The New Jersey-based company has created 13 chocolate bars without added sugar, including exotic fruit and nut varieties.
It has listings in regional Whole Foods outlets and in Fresh Market and Sprout’s Farmers Market.
“The category we are targeting at the moment is the natural and speciality market – they have a greater acceptance of our products,” John Cunnell, owner and founder of Coco Polo told ConfectioneryNews. “Our next thrust will be the mainstream grocery stores.”
‘It was dreadful stuff’
But Cunnell said that mass penetration of mainstream retail could take some time.
“It could be 10-15 years before stevia-sweetened chocolate is in everyday retail. It won’t be until companies like us have lots of distribution and consumers drive it forward.”
He said consumers and retailers were still skeptical about sugar free chocolate after a long legacy maltitol sweetened products.
“It had been fairly negative because it was dreadful stuff.
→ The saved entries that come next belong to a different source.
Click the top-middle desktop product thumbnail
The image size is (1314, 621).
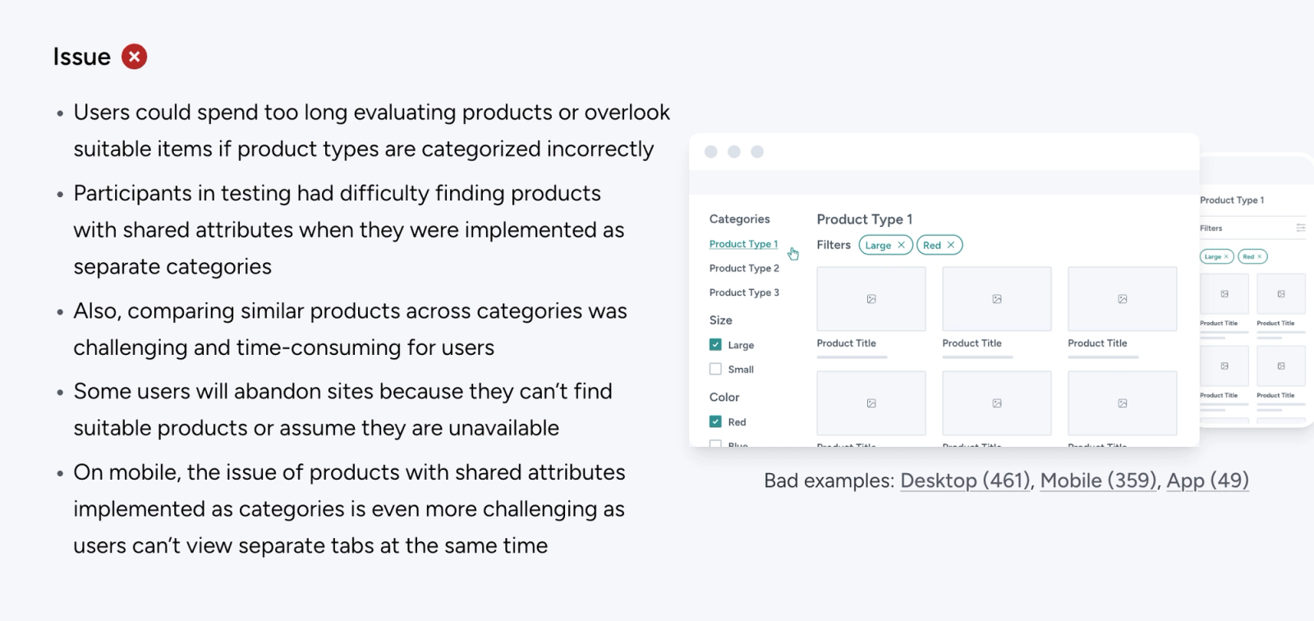(x=997, y=299)
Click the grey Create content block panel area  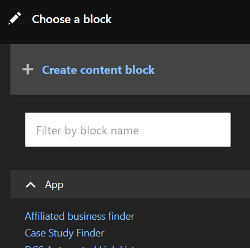pyautogui.click(x=130, y=69)
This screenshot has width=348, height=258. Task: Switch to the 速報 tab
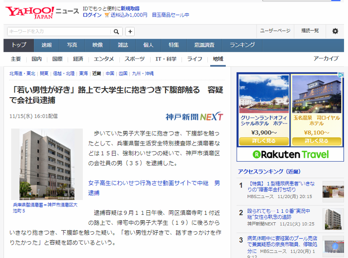click(x=46, y=45)
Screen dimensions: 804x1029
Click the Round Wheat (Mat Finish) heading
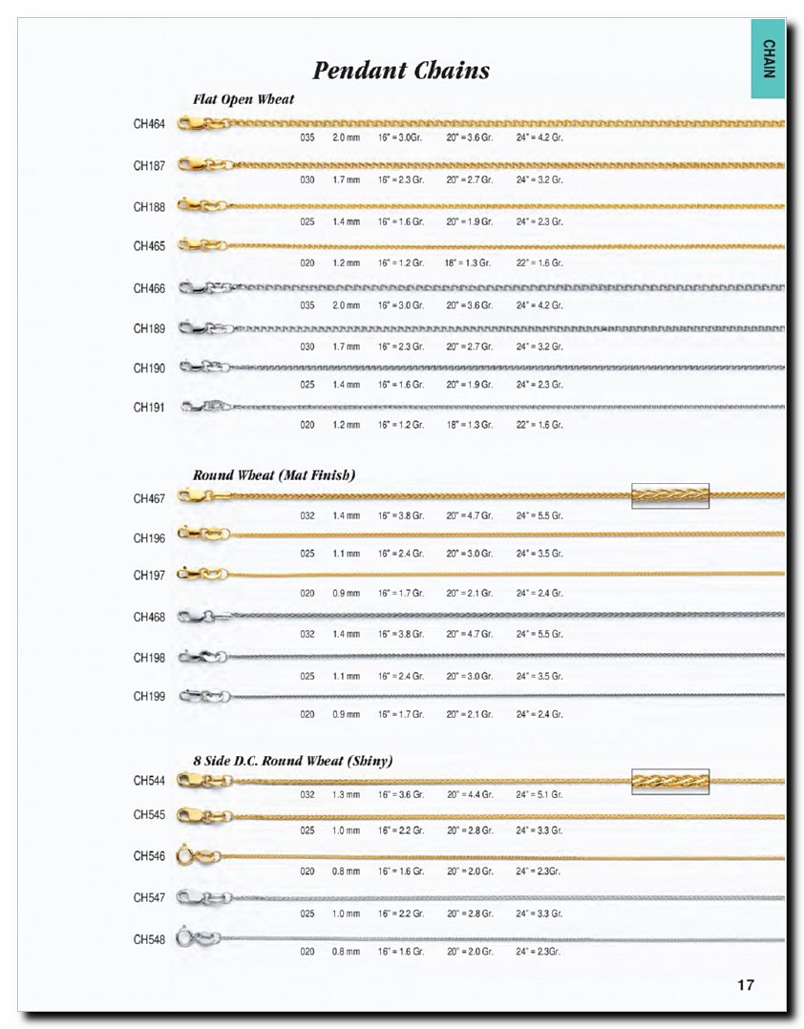point(274,474)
Sugar free chocolate up to 2010 all had sugar polyols and you could end up with gastric stress by eating too much.” But he said that stevia, unlike maltitol, produced no laxative effect.
Big players put off
He said that the negative press of sugar free chocolate had perhaps put major manufacturers off producing stevia chocolate for good.
“I don’t see any reason that would change unless there was a change from government to reduce sugar intakes.”
Sugar’s obesity link
Coco Polo was founded in 2009, but only began selling in the US from 2011.
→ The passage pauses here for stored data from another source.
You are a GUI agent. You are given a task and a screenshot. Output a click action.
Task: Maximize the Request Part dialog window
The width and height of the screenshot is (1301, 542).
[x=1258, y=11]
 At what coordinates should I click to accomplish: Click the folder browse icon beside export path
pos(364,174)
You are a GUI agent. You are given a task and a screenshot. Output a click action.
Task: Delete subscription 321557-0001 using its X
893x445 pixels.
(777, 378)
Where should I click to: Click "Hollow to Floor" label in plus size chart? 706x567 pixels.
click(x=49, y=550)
“The firm was set up to manufacture and sell stevia sweetened chocolate because it does not raise blood sugar,” said Cunnell.
“The amount of sugar consumed on a daily basis is four or five times above what people should be eating and it is leading to health problem like obesity.”
Recent research in the British Medical Journal (BMJ) and the Journal of Dental Research has linked added sugars to increased BMI (body mass index) and high incidences of dental caries.
The World Health Organization consequently said that it would have extra benefits if sugar accounted for 5% of total calorie intake a day, but it maintained its recommended level at 10%.
Sugar in chocolate
Cunnell said that sugar levels in chocolate had been on the rise over the last century as manufacturers grew volumes and sought the cheapest ingredients. He said there was extra incentive to add more sugar now as cocoa prices rose.
However, he conceded that chocolate made up a small proportion of American’s sugar intake. National Confectioners Association (NCA) funded research found that the average US consumer ate candy around three times a week, which equates to 2% of their daily caloric intake or about 50 calories a day.
“But it’s more a notion of habit and perspective – sugar is in an awful lot of products,” said Cunnell.
Cunnell began working on a stevia chocolate formulation in 2001 in collaboration with a farmer producing stevia in Hawaii. Coco Polo uses Rebaudioside A bulking sweeteners inulin and erythritol.
“We have created a chocolate that doesn’t have a bitter taste. We don’t use masking agents,” said Cunnell.
Coco Polo’s 100 g bars cost around $5, while the average premium sugar chocolate tablet costs $5.
The price accounts for the added cost of stevia and bulking sweeteners over sugar.
Stevia costs around $100 per pound, but because it is much sweeter, manufacturers require less than sugar. However, stevia only acts as a sweetener and bulking agents are required.